Thursday, June 19, 2008

Counting Rows in Oracle in a Generic Fashion

As a DBA, every once in a while it is useful to have the ability of searching through all of the tables within a particular database to find a value. This can be a useful thing to do if you need to find all references to a particular record in a database table. Most likely, this kind of operation would need to be performed in order to safely delete a record from a database that was not using referential integrity. I know that I administer at least one legacy database which does not utilize referential integrity much at all. One major downfall to not using referential integrity is that records can be unsafely deleted, potentially leaving dangling references throughout the database.

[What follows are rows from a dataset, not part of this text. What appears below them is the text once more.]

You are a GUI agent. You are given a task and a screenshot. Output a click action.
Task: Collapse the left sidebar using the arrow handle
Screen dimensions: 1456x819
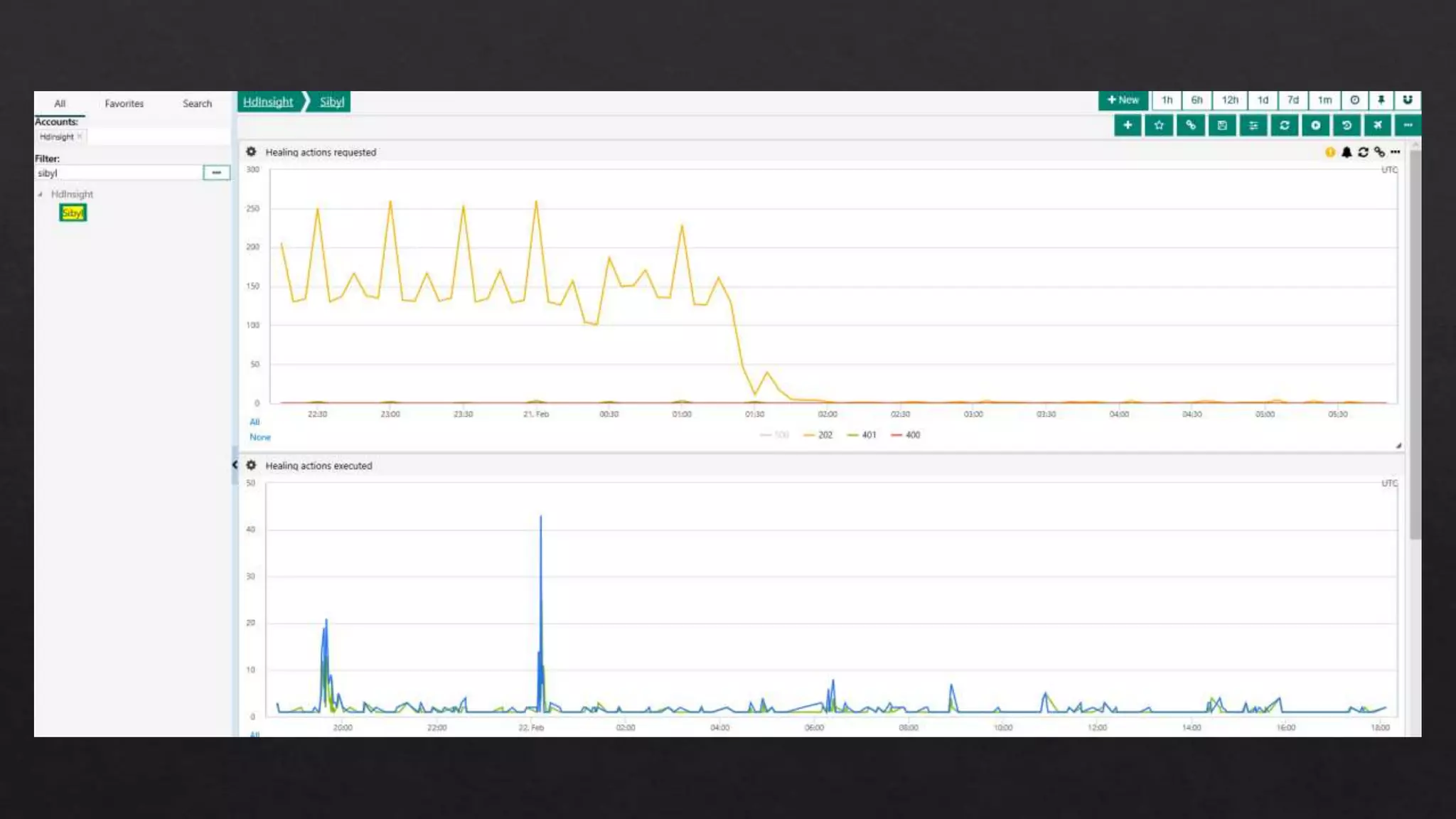coord(235,465)
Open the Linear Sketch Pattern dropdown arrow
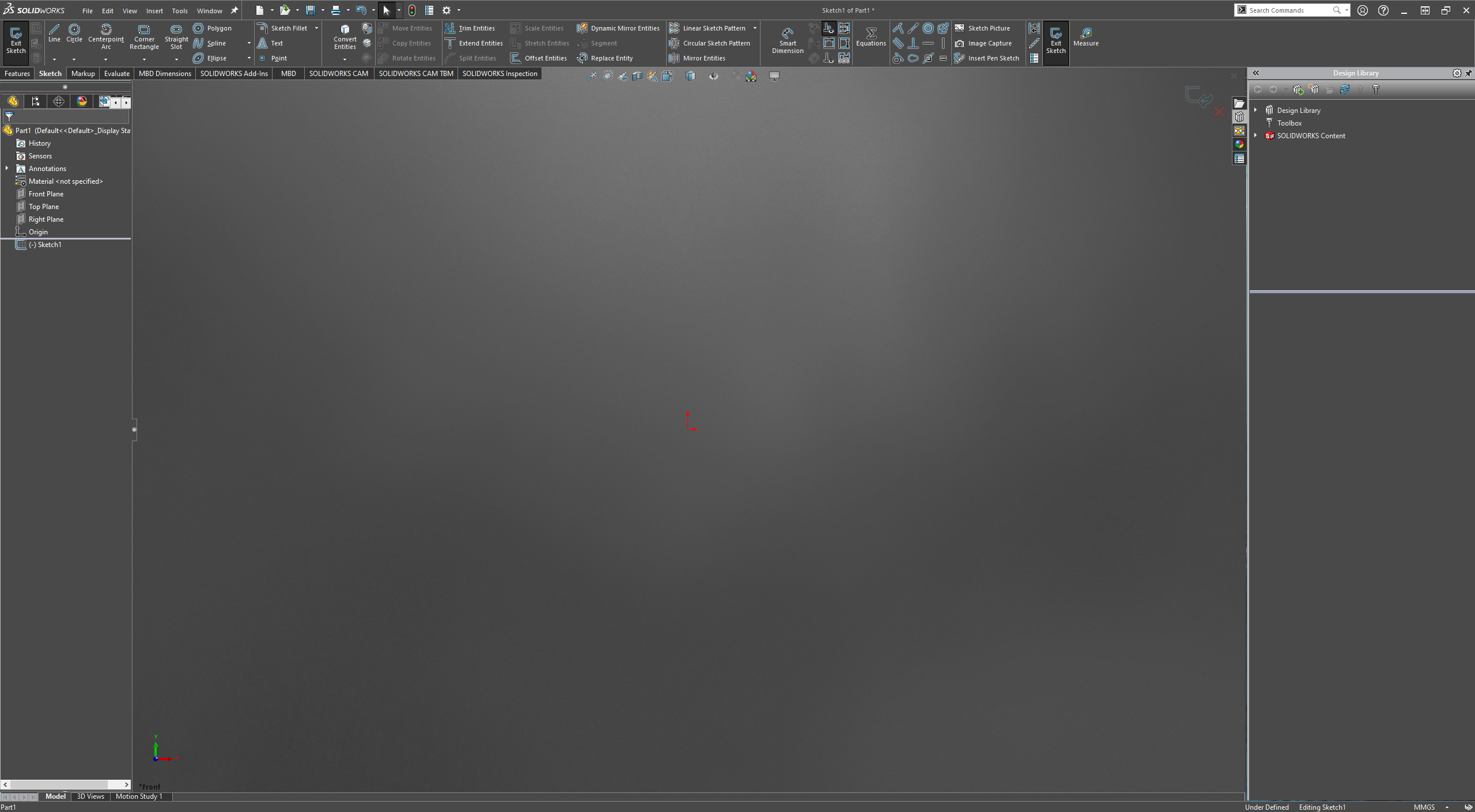 tap(755, 28)
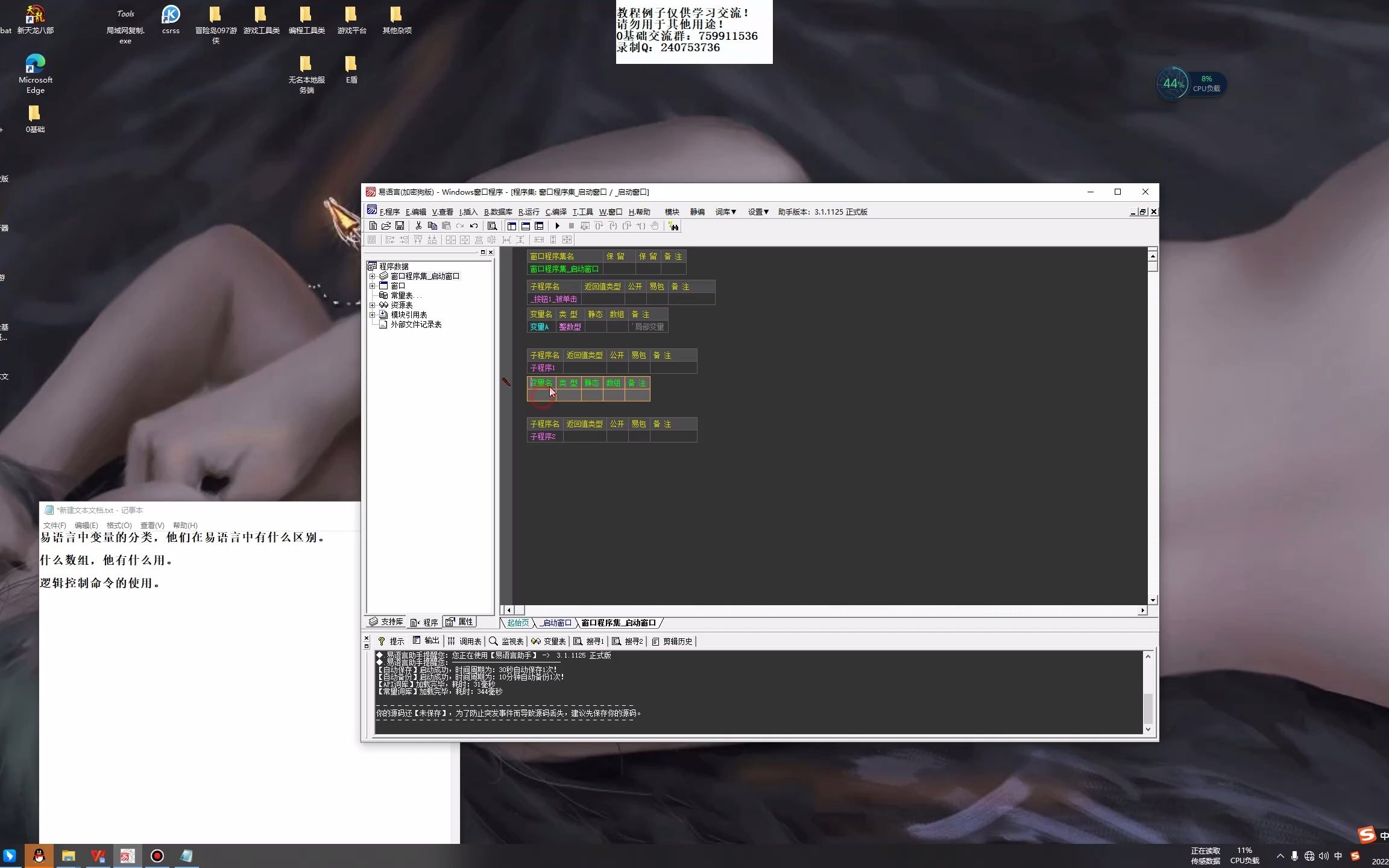This screenshot has width=1389, height=868.
Task: Open the 设置 dropdown menu
Action: pos(758,212)
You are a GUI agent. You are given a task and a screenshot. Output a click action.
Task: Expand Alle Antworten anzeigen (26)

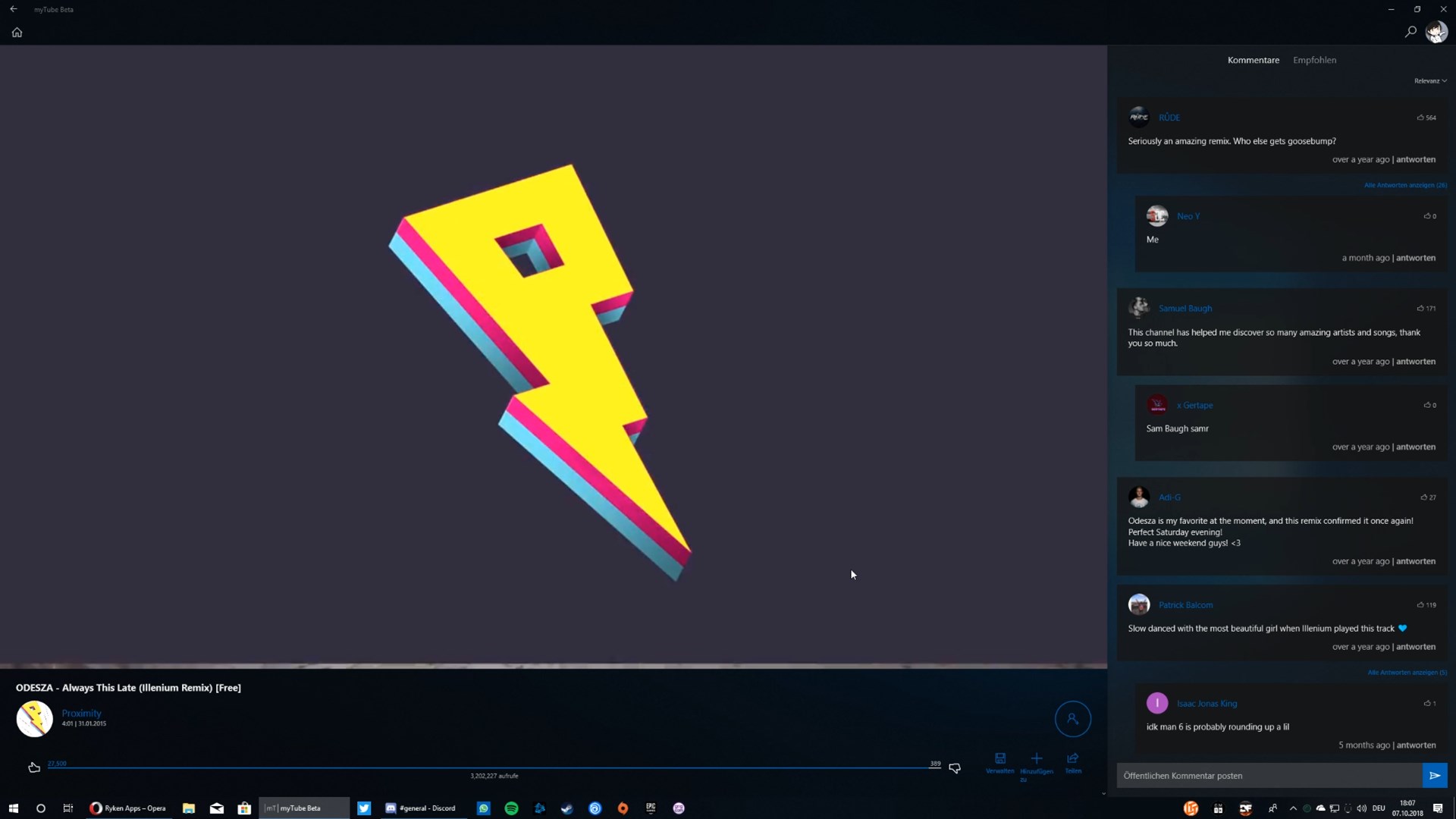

One could easily write a block of code to search for a particular value throughout all tables in the database by iteration using views such as USER_TABLES. I have done so myself on many occasions. So much, that I grew tired of coding new blocks of code to search for particular values each time I needed to do so. I finally took a few minutes to write a generic stored procedure which will load into any Oracle database schema, and it has the ability to perform a full table search any particular value. The procedure takes two parameters, column name (or value name) and value. By invoking the procedure and passing these two values, the database will search through all tables within a particular schema and find those values within the column name you have given. The one caveat is that some databases use different column names throughout the database for the same identifiers. For example, I work with a database that calls an employee id number ID in one table, and EMP_ID in another. You must account for such discrepancies when using this procedure.

The code for this generic counting solution is as follows:

create or replace
procedure check_object_counts(column_name_val IN varchar2,
column_value IN varchar2) is
cursor table_cur is
select table_name
from user_tab_columns
where column_name = upper(column_name_val);

row_count number := 0;

begin
DBMS_OUTPUT.PUT_LINE('THE ' || upper(COLUMN_NAME_VAL) || ' IS REFERENCED IN THE FOLLOWING TABLES:');
for table_rec in table_cur LOOP
EXECUTE IMMEDIATE 'select count(*) from ' ||table_rec.table_name ||
' where ' || column_name_val || ' = :THIS_OBJECT'
INTO ROW_COUNT
USING column_value;

if row_count > 0 then
DBMS_OUTPUT.PUT_LINE(table_rec.table_name || ' - ' || row_count || ' times ');
end if;

row_count := 0;

end LOOP;

end;
/

As stated previously, this procedure can be loaded into any schema which has CREATE ANY PROCEDURE privileges. You invoke it as such from within SQLPlus:

@check_object_counts('EMP_ID','10037E');

** By the way, be sure to use SET SERVEROUTPUT ON prior to running the script so that you see the output!

It may not be a catch all solution, but it does the trick 98% of the time! Best to you and happy DBA-ing!